When asked to reach for greatness, most musicians dig deep into their soul for inspiration or a brainstorm that will take their performance to the top.

But when Journey were cutting their monster hit “Don’t Stop Believin’,” Neal Schon says the group’s producers had a different sort of direction for him.

“They said, ‘Play something dumb,’” the guitarist reveals in a new interview with Rick Beato.

You may like

It’s not exactly what you’d expect to hear when you’re recording a tune about holding onto faith.

But, sometimes, that’s how hits are made.

“Don’t Stop Believin’” reached the top 10 in 1981, when it was released as a single from Journey’s seventh studio album, Escape. Since then, it’s become a cultural phenomenon. In addition to its use in the 2007 series finale of The Sopranos, the song is played in the eighth inning at San Francisco Giants home games. Former Journey vocalist Steve Perry, who sings on the original, even led the hometown crowd in a singalong during the Giants’ 2014 World Series game.

Today, “Don’t Stop Believin’” is in the Library of Congress National Recording Registry. It’s a credit not only to the song’s sales success — its sold more than 18 million copies — but to its cultural significance as well.

“It’s crazy. When we wrote it, I thought there was something there, you know — when we were messing around with it in the studio,” Neal Schon says.

“When I went back in the studio to listen after we cut it and it was coming together [in the] mix, I looked at the guys, and I go, ‘I think there’s something here that’s special, that’s going to be bigger than this whole record.’

“And not until this many decades later, did it happen. But it did happen.”

You may like

And perhaps that all comes back to that request from producers Kevin Elson and Mike Stone: Play something dumb.

Schon’s response was to come up with what he calls a “chunky rhythm part” — a meat-and-potatoes chord pattern that can be heard as the song starts rolling along in top gear in the third verse.

And to the producers’ credit, it was just what the song needed.

“It’s like a Bachman-Turner Overdrive, ‘Taking Care of Business‘ kind of rhythm part,” Schon says. “And it just kind of worked. When you listen to it, you don’t even really notice it, but if you take it out, then you go, ‘What happened to it?’

“It wasn’t my idea — I came up with the rhythm part,” Schon says. “But that’s what a good producer will do for you — make you search a little bit.”

“Don’t Stop Believin’” was a co-write between Schon, Perry and keyboardist and rhythm guitarist Jonathan Cain, who had recently joined Journey. As Schon told Guitar Player in 2023, Cain brought the chord progression, for which the guitarist suggested a Motown-style bass groove to move it along.
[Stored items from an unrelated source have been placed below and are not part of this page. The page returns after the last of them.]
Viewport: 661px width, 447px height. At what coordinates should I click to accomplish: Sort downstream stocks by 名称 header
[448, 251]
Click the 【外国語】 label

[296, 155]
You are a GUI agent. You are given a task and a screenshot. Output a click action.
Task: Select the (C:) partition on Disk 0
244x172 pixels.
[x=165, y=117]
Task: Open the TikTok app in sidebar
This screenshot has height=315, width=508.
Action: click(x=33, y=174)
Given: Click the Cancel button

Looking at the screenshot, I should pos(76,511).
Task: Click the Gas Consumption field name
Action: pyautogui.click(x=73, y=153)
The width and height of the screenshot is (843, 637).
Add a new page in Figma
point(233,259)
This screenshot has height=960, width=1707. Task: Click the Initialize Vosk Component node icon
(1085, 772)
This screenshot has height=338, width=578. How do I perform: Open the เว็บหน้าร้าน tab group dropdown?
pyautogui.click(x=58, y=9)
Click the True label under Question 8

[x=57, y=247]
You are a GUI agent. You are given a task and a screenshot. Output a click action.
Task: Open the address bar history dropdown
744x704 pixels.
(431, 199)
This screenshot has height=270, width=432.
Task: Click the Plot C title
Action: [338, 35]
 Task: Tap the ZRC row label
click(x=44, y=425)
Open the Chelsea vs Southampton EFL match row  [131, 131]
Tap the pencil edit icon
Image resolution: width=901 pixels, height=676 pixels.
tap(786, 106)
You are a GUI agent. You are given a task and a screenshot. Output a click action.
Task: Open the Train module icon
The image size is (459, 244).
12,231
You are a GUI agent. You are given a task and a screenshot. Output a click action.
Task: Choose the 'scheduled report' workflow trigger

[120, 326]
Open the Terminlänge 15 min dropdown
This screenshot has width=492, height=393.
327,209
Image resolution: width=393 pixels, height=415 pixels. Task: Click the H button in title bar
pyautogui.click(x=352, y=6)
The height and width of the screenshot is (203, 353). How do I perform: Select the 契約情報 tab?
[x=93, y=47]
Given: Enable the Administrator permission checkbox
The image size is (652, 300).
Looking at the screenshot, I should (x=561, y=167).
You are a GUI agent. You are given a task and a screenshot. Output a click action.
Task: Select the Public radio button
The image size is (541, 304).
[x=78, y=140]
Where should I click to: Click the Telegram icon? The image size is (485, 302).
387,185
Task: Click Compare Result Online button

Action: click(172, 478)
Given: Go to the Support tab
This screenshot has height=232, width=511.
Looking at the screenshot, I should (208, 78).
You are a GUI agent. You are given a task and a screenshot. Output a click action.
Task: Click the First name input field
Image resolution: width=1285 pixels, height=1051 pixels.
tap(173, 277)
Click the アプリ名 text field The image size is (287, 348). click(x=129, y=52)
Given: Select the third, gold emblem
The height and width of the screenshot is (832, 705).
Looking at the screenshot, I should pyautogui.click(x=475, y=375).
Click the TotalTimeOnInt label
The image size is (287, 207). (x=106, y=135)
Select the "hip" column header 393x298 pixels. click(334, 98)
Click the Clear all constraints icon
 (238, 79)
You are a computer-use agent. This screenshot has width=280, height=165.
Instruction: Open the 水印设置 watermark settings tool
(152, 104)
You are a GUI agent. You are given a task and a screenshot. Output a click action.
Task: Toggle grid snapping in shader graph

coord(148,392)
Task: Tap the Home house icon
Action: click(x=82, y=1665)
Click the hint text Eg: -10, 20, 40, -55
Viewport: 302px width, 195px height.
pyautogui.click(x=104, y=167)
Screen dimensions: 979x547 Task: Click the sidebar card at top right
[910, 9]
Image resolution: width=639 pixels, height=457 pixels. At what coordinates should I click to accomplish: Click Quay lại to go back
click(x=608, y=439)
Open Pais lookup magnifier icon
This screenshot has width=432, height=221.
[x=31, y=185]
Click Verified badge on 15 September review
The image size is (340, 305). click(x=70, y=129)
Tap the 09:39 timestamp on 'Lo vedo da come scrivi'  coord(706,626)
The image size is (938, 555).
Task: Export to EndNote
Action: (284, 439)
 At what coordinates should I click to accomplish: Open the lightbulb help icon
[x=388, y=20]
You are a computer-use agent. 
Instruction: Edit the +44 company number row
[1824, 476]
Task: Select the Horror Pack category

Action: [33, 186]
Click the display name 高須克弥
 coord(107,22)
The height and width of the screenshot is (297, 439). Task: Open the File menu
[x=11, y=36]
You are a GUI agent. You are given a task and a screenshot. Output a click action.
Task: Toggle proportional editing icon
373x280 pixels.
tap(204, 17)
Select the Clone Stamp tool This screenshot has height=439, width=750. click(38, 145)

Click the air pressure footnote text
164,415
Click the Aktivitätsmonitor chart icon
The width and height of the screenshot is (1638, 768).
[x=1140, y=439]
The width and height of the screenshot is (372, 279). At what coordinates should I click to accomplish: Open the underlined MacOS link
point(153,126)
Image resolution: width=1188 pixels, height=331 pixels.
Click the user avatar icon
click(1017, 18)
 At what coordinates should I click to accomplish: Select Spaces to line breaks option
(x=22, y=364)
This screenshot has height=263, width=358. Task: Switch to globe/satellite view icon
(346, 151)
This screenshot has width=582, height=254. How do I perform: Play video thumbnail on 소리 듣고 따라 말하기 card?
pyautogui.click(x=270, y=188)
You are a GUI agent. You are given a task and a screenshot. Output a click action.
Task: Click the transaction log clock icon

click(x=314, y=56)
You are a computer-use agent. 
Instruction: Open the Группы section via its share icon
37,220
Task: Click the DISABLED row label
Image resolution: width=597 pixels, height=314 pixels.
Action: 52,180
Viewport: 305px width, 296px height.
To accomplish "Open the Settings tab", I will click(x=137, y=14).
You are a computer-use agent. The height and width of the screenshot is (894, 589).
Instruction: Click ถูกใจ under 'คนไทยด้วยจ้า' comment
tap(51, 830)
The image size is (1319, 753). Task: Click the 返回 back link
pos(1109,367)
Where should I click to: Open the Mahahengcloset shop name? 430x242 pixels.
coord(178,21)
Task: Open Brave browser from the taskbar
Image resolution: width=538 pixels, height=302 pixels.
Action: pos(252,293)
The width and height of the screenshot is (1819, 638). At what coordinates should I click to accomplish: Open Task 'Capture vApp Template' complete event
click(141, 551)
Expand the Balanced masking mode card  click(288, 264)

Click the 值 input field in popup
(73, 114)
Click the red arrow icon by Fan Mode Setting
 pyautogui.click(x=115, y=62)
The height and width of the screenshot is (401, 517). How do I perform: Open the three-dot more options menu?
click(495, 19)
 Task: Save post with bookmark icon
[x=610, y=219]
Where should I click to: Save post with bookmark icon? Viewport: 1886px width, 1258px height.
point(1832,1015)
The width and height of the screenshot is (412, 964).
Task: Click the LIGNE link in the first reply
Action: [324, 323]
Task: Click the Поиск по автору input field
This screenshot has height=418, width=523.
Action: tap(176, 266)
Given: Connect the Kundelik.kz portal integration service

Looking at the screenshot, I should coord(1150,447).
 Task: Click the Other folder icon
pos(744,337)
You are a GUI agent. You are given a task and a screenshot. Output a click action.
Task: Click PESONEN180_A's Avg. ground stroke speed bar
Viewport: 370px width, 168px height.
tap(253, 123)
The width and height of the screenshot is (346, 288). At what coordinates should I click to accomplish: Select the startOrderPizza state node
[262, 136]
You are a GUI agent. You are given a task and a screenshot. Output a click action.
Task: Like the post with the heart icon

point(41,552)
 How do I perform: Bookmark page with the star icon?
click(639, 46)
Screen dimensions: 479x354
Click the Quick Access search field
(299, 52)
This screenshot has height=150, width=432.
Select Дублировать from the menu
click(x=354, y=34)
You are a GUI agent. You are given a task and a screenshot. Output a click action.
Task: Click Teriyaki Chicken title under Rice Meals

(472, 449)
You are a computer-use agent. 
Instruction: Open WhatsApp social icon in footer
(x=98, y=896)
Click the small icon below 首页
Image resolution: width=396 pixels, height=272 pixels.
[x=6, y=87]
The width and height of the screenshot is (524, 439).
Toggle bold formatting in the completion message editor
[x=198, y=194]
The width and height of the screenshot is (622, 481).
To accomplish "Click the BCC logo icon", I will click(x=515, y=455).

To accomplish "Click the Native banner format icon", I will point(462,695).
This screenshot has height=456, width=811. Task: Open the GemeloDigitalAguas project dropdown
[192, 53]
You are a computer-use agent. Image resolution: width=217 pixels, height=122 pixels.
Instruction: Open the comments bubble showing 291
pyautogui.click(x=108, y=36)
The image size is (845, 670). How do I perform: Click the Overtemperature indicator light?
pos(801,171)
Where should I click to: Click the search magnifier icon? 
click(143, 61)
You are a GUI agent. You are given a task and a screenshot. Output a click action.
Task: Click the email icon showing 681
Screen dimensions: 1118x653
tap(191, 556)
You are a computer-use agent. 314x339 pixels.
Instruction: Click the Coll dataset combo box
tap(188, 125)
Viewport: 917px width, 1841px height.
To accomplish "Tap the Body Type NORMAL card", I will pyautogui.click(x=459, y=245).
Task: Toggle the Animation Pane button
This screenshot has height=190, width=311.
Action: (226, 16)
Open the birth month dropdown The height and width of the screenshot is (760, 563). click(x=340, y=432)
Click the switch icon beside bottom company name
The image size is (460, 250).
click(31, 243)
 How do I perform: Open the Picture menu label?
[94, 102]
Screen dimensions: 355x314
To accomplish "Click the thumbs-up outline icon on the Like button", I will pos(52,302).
“Jon had the ‘Don’t stop believin’’ chorus, so we moved on trying to create the rest of the song,” he says. “I came up with the B section — ‘Strangers, waiting.’ Perry goes, ‘Oh, that’s perfect,’ so we threw it together. Those were the main pieces of the song.”

NEW YORK, NY - APRIL 07: (L-R) Inductees Ross Valory, Neal Schon, and Steve Perry of Journey onstage at the 32nd Annual Rock & Roll Hall Of Fame Induction Ceremony at Barclays Center on April 7, 2017 in New York City. The event will broadcast on HBO Saturday, April 29, 2017 at 8:00 pm ET/PT

Schon and Perry stand with Journey bassist Ross Valory (left) at the group’sRock & Roll Hall of Fame induction, at Brooklyn’s Barclays Center, April 7, 2017. (Image credit: Jeff Kravitz/FilmMagic)

As for the famous chorus?

“It doesn’t happen until the end,” Schon points out. “I don’t think any song that’s become as big has ever had that. The first rule of songwriting is, ‘Don’t bore us, get to the chorus!’

“But we broke it — and had a hit! And the song works because it has something very interesting and melodic moving it along.”

When recording his guitar parts, Schon used his black 1977 Gibson Les Paul electric guitar, an instrument that he used for much of Escape and Journey’s subsequent tour. It fetched $250,000 at auction in 2021.

As he recalls, his big guitar contribution to the song — aside from his anthemic solo — was the rapidly arpeggiating guitar part that introduces the second verse. “It was like something you might hear in a symphony and it felt like it was helping the track move along.”

Which is definitely a far cry from playing something dumb.

But, hey, whatever works. After all, no less than Forbes magazine named “Don’t Stop Believin’” the Biggest Song of All Time in its March 2024 issue. Maybe there’s something to be said for keeping things simple.